2. The `initialize` method in Ruby becomes `__init__` in Python.
3. The `birthday!` method is renamed to `birthday` in Python, as the exclamation mark is not typically used in Python method names.
4. The `self.` prefix is used explicitly in Python method definitions and when accessing instance attributes.
5. String interpolation uses f-strings in Python (e.g., `f"Hello, I'm {self.name}"`).
6. The `create_family` class method is defined using the `@classmethod` decorator in Python.
7. List comprehension is used instead of `map` for creating the family members.
8. The `each` method with `&:introduce` is replaced by a simple `for` loop in Python.
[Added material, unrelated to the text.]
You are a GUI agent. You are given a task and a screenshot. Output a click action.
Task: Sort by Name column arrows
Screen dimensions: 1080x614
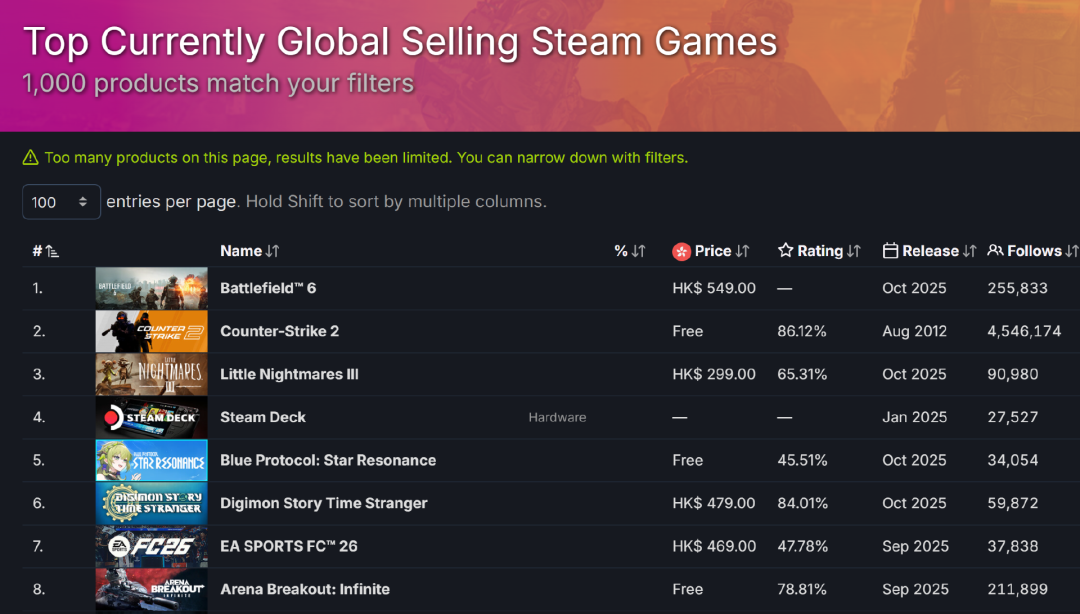(273, 252)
9. The `find` method is replaced with `next()` and a generator expression to find Charlie.
This Python code maintains the functionality of the original Ruby code while adhering to Python's syntax and conventions.
Scoring the prompts
All of our current outputs are doing a decent job of translating the code, however there are some key problems:
- We don't need the annoying preambles like "Certainly! Here's the Python translation of the provided Ruby code." There are just a waste of output tokens!
- The current format is really difficult to parse programmatically. How would we write code to separately extract the translated Python code?
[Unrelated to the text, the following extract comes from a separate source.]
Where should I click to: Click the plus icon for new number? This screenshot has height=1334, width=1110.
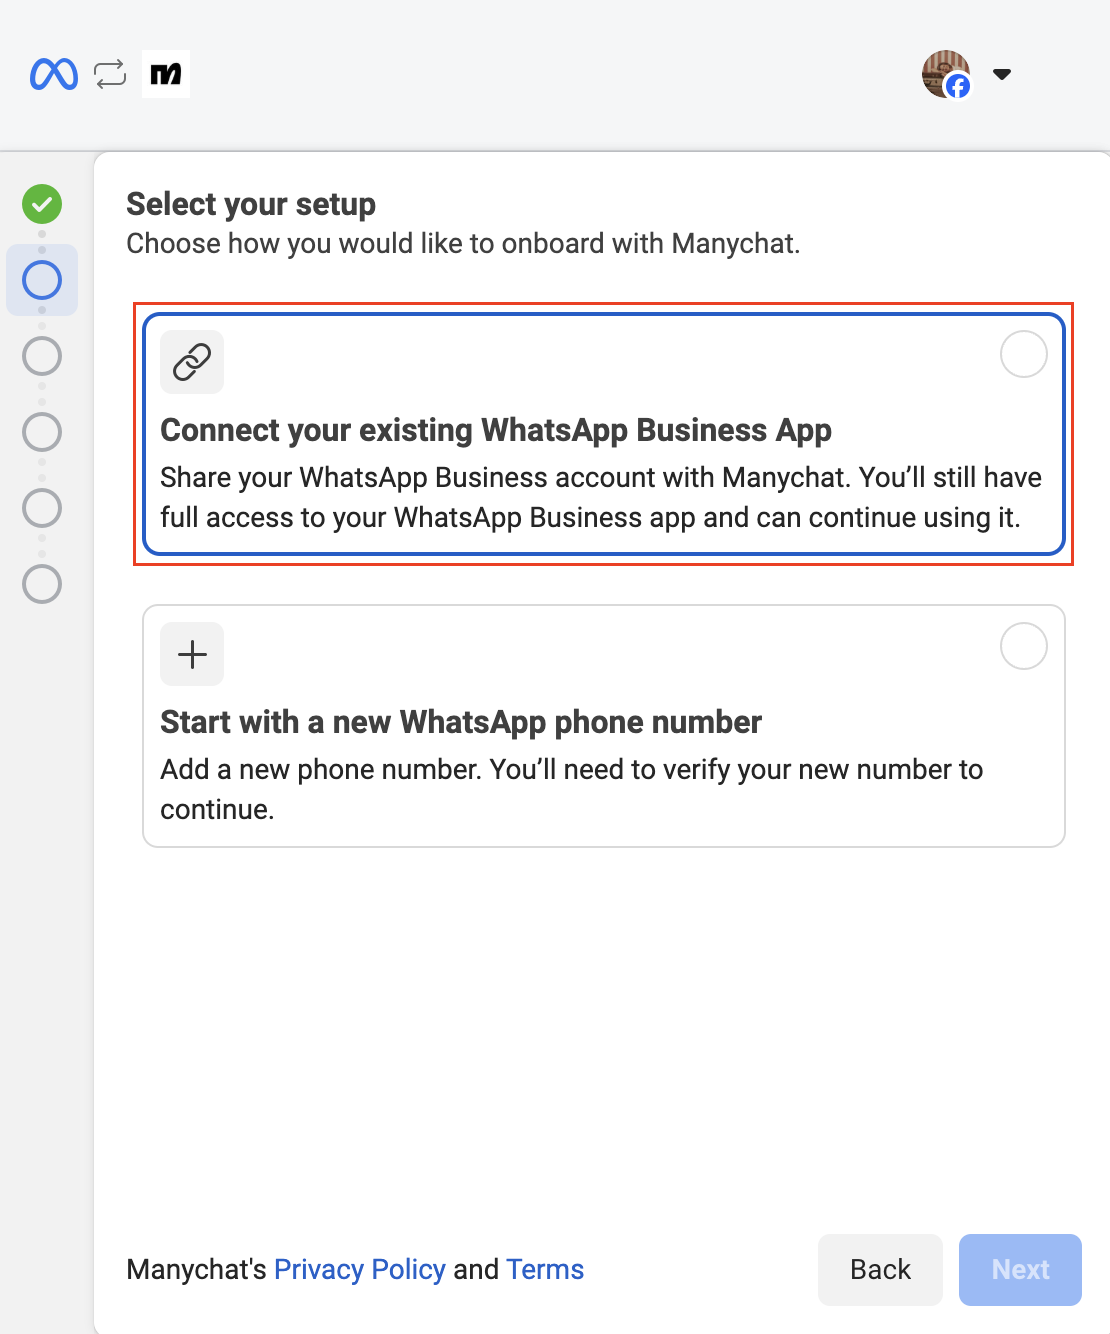[192, 654]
- We don't need the long explanations at the end of the output. For our use case, we just want the translated code.
Let's go ahead and grade the outputs. We'll assign each of them a value of 3 out of 5.
Updating the prompt
The next step is to make some changes to our prompt and run the evaluation again! Let's update our prompt to reflect the problems we previously identified.
You are a skilled programmer tasked with translating code from one programming language to Python. Your goal is to produce an accurate and idiomatic Python translation of the provided source code.
Here is the source code to translate:
<source_code>
{{SOURCE_CODE}}
</source_code>
The source code is written in the following language:
<source_language>
{{SOURCE_LANGUAGE}}
</source_language>
Please translate this code to Python.
Format your response as follows:
<python_code>
Your Python translation here
</python_code>
Only output the <python_code> tags without any other text content
If we switch back to the "Prompt" view, we can update the prompt in the interface:
The green highlighted text showcases the addition we made to the prompt
Next, we click the orange "Run" button to test our new prompt. This is the new result:
This is exactly what we were hoping for! The response doesn't include a preamble or extended code explanation.
Re-running the evaluation
Next, we can switch back to the evaluation view:
Notice in the top left we see "v2" indicating that this is our second version of the prompt. Let's click "Run Remaining" and take a look at the outputs for the other test cases:
The new outputs look great! They all skip any preamble and explanatory text and only include <python_code> tags that contain the translated Python code. Let's go ahead and mark these as all scoring 5/5!
Comparing results
Now that we've tried two different prompts, we can compare the results side by side. We can click on the "+ Add Comparison" button on the top right and select a previous version of our prompt (v1) to compare our v2 results with. This will showcase the model outputs and human-graded scores for both prompts side by side:
Clearly, we can see that our v2 prompt works much better for our specific use-case!
The Workbench and its evaluation tool are a great place to prototype prompts quickly and compare results side-by-side. It's an ideal environment to start your evaluation journey, before moving to a more robust solution. In upcoming lessons, we'll see how to automate larger-scale code-graded and model-graded lessons.